AIM 1:
In the Generation Less essay, since about which decade has a rising material standard of living not translated into an improved quality of life?
AIM 2:
Reproduce word for word the part of the Generation Less essay that begins at the words "For, since about" and ends after "having more things.".

QUOTED PASSAGE:
29 December 2007

Generation Less

By Rupert Read

How do we go from being Generation Stressed to what might be termed Generation Blessed? Since the term 'Generation X' was coined, one negative term after another has described the rising generation; how can we break the circle, and create a new generation that is… blessed?

That we are Generation Stressed is scarcely to be denied. To verify this, ask yourself when the last time was that, when you asked someone how they are, they replied, "Yeah, just fine; really relaxed. Totally unstressed." For some of us, I suspect it was sometime in the 1970s…

For, since about the 70s, our rising level of material standard of living has not translated into an improved quality of life. Stresses like job insecurity, an increased pace of life, rising environmental degradation (e.g noise pollution) and threats to our very future as a civilisation have cancelled out any benefit one gets from having more things.

As I write, the Christmas holiday is coming to an end. Isn't Christmas an exception to what I have been saying so far, one might ask? Isn't it a true de-stressor? No. Christmas is no different. For most, now, Christmas is just another stressor. Ask the Samaritans: there is perhaps more distress at Christmas than at any other time of year (just look at Christmas period suicide rates). And: Christmas is the ultimate consumerist binge. The ultimate example of the futility of a more, more, more! culture. Having more things doesn't make one happier.

GIVEN INFORMATION:
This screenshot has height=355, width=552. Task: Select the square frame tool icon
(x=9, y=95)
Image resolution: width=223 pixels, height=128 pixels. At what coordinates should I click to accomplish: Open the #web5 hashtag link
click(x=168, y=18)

TASK RESULT 1:
Since about the 70s.

TASK RESULT 2:
For, since about the 70s, our rising level of material standard of living has not translated into an improved quality of life. Stresses like job insecurity, an increased pace of life, rising environmental degradation (e.g noise pollution) and threats to our very future as a civilisation have cancelled out any benefit one gets from having more things.